A Cloud-ready Architecture for Shared Medical Imaging Repository
Background and Objective: Nowadays usage paradigms of medical imaging resources are requesting vendor-neutral archives, accessible through standard interfaces, with multi-repository support. Regional repositories shared by distinct institutions, teleradiology as a service at Cloud, teaching and research archives, are illustrative examples of this new reality. However, traditional production environments have a server archive instance per functional domain where every registered client application has access to all studies. This paper proposes an innovator ownership concept and access control mechanisms that provide a multi-repository environment and integrates well with standard protocols. Methods: A secure accounting mechanism for medical imaging repositories were designed and instantiated as an extension of a well-known open-source archive. A new Web services layer was implemented to provide a vendor-neutral solution complaint with modern DICOM-Web protocols for storage, search and retrieve of medical imaging data. Results: The concept validation was done through the integration of proposed architecture in an open-source solution. A quantitative assessment was performed for evaluating the impact of the mechanism in the usual DICOM Web operations. Conclusions: This article proposes a secure accounting architecture able to easily convert a standard medical imaging archive server in a multi-repository solution. The proposal validation was done through a set of tests that demonstrated its robustness and usage feasibility in a production environment. The proposed system offers new services, fundamental in a new era of Cloud-based operations, with acceptable temporal costs.
💡 Research Summary
The paper addresses the emerging need for vendor‑neutral, cloud‑ready medical imaging repositories that can serve multiple institutions, research projects, and tele‑radiology services. Traditional Picture Archiving and Communication Systems (PACS) typically operate a single archive instance per functional domain, granting every registered client unrestricted access to all studies. This model is increasingly inadequate as hospitals split into departments, share regional archives, or outsource storage to the cloud.

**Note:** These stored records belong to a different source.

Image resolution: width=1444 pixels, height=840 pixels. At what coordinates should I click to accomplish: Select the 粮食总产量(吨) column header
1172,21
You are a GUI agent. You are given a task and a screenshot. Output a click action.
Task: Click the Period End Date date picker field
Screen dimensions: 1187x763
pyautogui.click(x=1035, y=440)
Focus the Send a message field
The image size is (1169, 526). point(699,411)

To overcome these limitations, the authors propose a novel ownership and access‑control framework built on top of the DICOM‑Web standards (WADO‑RS, QIDO‑RS, STOW‑RS). The core of the solution is a role‑based access control (RBAC) model that defines five hierarchical entities: Organization, Facility, User, Resource, and Permission. Each user belongs to a facility within an organization; facilities produce, store, or distribute resources such as imaging equipment, DICOM objects, or reports. Permissions are attached to resources via metadata, enabling fine‑grained control over who can store, query, or retrieve specific data.

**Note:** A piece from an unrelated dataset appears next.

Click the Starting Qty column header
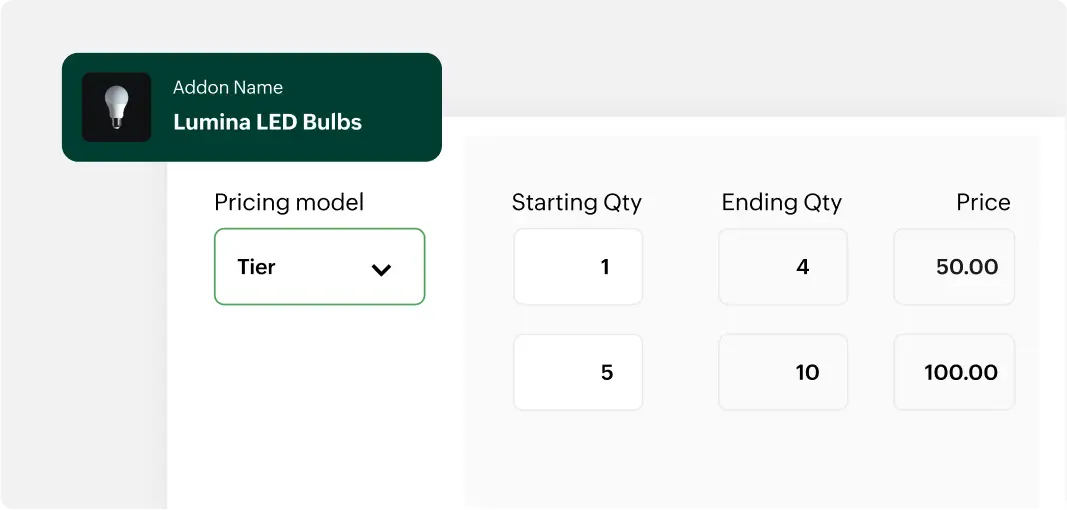This screenshot has height=510, width=1067. [576, 203]
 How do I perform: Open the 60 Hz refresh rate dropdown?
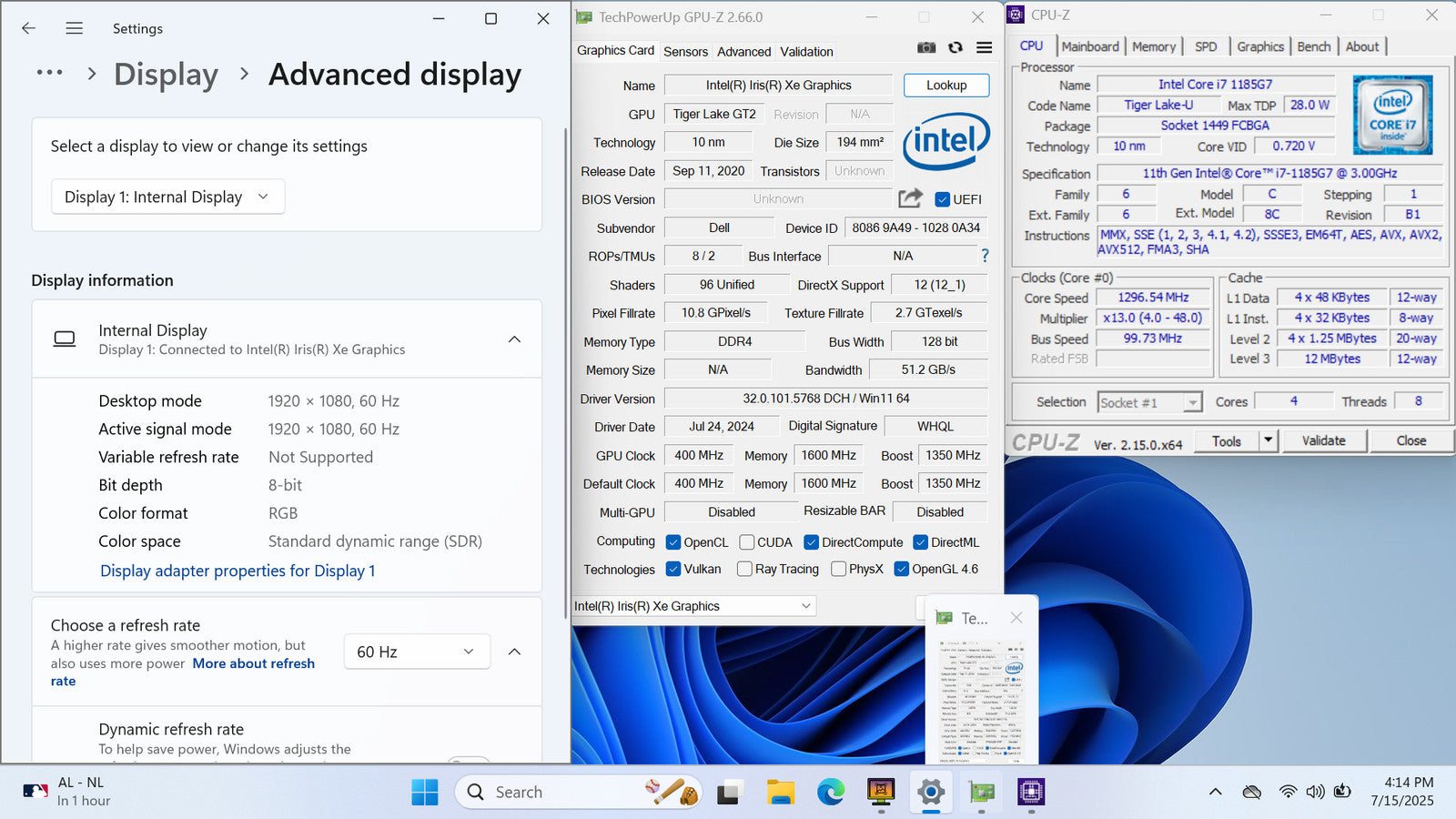pyautogui.click(x=416, y=652)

Implementation leverages Dicoogle, a popular open‑source PACS with a modular plugin architecture and a Software Development Kit (SDK). Two main plugins were developed: (1) a Security Service that intercepts HTTP/HTTPS requests, validates JWT‑based tokens, and checks the resource’s ownership metadata before allowing the operation; (2) an RBAC Manager that provides a web‑based administration console and REST API for creating users, groups, roles, and assigning permissions dynamically. These plugins integrate seamlessly with DICOM‑Web services, preserving existing clinical workflows while adding authentication, authorization, and audit capabilities.
The authors validated the concept by integrating the plugins into a Dicoogle instance and conducting functional tests that confirmed correct enforcement of multi‑repository isolation. A quantitative performance assessment measured the impact on typical DICOM‑Web operations. The added security layer increased average response times by only 5–12 % compared with the baseline Dicoogle, a trade‑off deemed acceptable for cloud‑based multi‑tenant deployments. Audit logs and policy‑change histories were also recorded to satisfy regulatory compliance and traceability requirements.
Discussion highlights that the proposed architecture fills a gap left by commercial PACS solutions, which often lack granular access control for DICOM Query/Retrieve services. By providing a vendor‑neutral, open‑source, and cloud‑compatible solution, the work enables hospitals to maintain on‑premises control while exploiting the scalability and cost benefits of cloud storage. Future work is suggested in the direction of Attribute‑Based Access Control (ABAC) for even more flexible policies, automated policy generation, and large‑scale multi‑cloud scalability testing.
In conclusion, the paper presents a practical, secure, and standards‑compliant method to transform a conventional medical imaging archive into a multi‑repository, cloud‑ready platform. The solution’s robustness, modest performance overhead, and ease of integration make it a valuable reference for institutions seeking to modernize their imaging infrastructure while preserving patient privacy and meeting regulatory demands.